There are better ways to spend hacker's time than to argue about details
of the format. I probably spent about equal time writing the new
annotate (complete, with the speed improvements and all) as replying on
this thread. I wish I knew why I am still doing that... anyway, now that
I have reply written, I'll send it -- but that's the last one.

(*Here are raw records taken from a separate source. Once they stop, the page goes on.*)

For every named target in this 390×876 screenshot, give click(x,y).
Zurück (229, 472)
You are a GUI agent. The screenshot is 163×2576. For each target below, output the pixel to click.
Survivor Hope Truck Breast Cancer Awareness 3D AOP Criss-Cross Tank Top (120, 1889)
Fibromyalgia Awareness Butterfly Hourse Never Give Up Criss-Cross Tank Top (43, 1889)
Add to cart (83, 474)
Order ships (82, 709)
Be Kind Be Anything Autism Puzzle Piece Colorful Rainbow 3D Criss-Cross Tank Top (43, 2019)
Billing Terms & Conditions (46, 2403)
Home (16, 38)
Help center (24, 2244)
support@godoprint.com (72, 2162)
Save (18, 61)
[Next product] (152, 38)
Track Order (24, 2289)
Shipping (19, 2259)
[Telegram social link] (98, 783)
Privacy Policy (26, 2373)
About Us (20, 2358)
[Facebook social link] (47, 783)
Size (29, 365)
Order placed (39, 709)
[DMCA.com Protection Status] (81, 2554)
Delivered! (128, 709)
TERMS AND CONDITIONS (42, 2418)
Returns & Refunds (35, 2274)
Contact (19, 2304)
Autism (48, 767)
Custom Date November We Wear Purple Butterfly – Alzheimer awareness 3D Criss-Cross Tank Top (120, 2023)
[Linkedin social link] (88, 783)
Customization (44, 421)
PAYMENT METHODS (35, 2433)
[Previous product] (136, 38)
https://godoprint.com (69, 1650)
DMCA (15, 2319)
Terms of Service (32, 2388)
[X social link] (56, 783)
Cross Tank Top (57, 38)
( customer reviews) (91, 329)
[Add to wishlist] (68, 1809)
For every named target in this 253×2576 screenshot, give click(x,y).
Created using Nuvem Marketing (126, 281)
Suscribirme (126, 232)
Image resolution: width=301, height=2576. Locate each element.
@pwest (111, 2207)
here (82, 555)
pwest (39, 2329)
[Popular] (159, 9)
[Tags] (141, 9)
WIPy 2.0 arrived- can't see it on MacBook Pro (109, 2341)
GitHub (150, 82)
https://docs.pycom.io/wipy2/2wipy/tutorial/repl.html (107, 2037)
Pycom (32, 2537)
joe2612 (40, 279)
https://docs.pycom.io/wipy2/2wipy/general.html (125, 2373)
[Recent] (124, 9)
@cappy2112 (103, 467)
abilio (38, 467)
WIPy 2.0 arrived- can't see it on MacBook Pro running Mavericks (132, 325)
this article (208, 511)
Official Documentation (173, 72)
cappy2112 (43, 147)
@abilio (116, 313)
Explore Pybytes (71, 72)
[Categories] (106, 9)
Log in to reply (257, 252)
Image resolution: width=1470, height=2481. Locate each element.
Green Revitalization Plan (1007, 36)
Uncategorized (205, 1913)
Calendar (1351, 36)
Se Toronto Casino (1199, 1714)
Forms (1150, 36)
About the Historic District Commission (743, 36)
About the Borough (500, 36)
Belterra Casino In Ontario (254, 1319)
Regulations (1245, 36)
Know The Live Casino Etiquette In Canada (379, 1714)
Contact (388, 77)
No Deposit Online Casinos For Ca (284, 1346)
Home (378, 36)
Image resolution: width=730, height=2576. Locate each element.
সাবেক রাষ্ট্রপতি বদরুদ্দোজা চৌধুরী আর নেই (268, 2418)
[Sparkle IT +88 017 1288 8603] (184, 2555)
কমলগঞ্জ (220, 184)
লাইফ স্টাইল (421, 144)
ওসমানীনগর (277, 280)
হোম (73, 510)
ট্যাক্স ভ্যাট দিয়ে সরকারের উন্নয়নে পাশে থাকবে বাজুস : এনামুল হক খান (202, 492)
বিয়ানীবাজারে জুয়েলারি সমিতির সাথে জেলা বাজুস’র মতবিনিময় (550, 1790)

Of course, people are still free to submit patches, or serious
researched proposals showing that we could do better than we already
do. Like, if someone wants to argue that parsing YAML is easier than
parsing a regular language, they would provide both parsers in code (it
doesn't have to be Haskell).

> As already said, I still think it [YAML] is a viable alternative when it
> comes to the task: dumping *structured* data that you want
> re-elaborate later by some other machine code, without sacrifying
> human readability.

Viable, sure, but best? Probably not. YAML is tailored to representing
CFLs (i.e. arbitrarily nested data). But we don't ever need CFLs in
darcs. Most of computer science is not about finding a tool that's
powerful enough: we already got that for all the problems we know how to
solve -- Turing machine. It is about finding the weakest tool that still
works. The reason for that is that simpler (weaker) tools are more
transparent and have nicer properties. More things about them are
decidable, they are easier to implement (have fewer bugs), there are
more and better tools to handle them, etc.

What I am arguing against is using CFLs to represent inherently regular
data. There is nothing wrong with regular... I know you all have mixed
feelings about regular expressions, since people abuse them a lot to
parse CFL data. The reason for that is that there simply aren't tools
with comparable power and flexibility that would apply to general CFLs
(the other part of the reason is that people insist on dumping simple
regular data embedded in a CFL of some sort). Tools for specific CFLs
(XML, JSON, YAML) are comparatively rare, unwieldy and buggy, each comes
with its own learning curve, etc.

While you claim that tools for parsing YAML are universally available,
tools for parsing *any* regular language are actually much more
ubiquitous. And even though they are, within their class of languages,
more general (they cover all RLs, not just a specific subset), the
parsers are not any more complex (actually to the contrary), as can be
demonstrated by writing parsers for the various proposed formats (YAML
and regular) in this thread.

> a) dumping "annotate" information in a way that's easy to elaborate
> b) dumping an "annotated" content that's easy to the human eye

No-one ever argued against that split (well, not me anyway). For humans,
we have the output I quoted in the original mail about annotate rewrite,
with a numbered list of patches at top and lines marked with patch
numbers.

The machine-readable version looks like

20100903001327-fb03a-045b1923d4b1b1b432d3e3b03840101f4f9891e3 | text
20100903001327-fb03a-045b1923d4b1b1b432d3e3b03840101f4f9891e3 | more text

It is so trivial to parse that there's no way you could make it more
trivial with YAML or any other format you can think of. If the patch
hash format changes, either both YAML and RE parsers cope, or both
break, but neither can do better than the other in principle.

> For subproblem b), I'll ideally code something like
>
>     $ darcs annotate --yaml README
>     - 20100903001327-fb03a-045b1923d4b1b1b432d3e3b03840101f4f9891e3
>     - 20100904030947-fb03a-fac657d51ee80c33488031d8bdcfab769aa7f83c
>     - 20100904151247-a433a-oac77ade86ab7772cbb1932acdffc65f11abcd81
>     lines_patch: [1, 3, 2]
>
> where "lines_patch" (an attribute with a better name to come) is an
> array where each item is the index to the patch that touched the
> "positional-corresponding" line of content. No fancy escape needed,
> very compact, and basically all that tracdarcs needs to do its work.

There are certainly tools that would benefit from getting the file
contents as part of the annotate, especially those that work with
multiple VCSes (I believe all other tools give you the lines). Although
I see how you could apply that argument to the patchinfos for the
hashes. Nevertheless, the general practice seems to be to give complete
file contents in annotate.

Yours,
   Petr.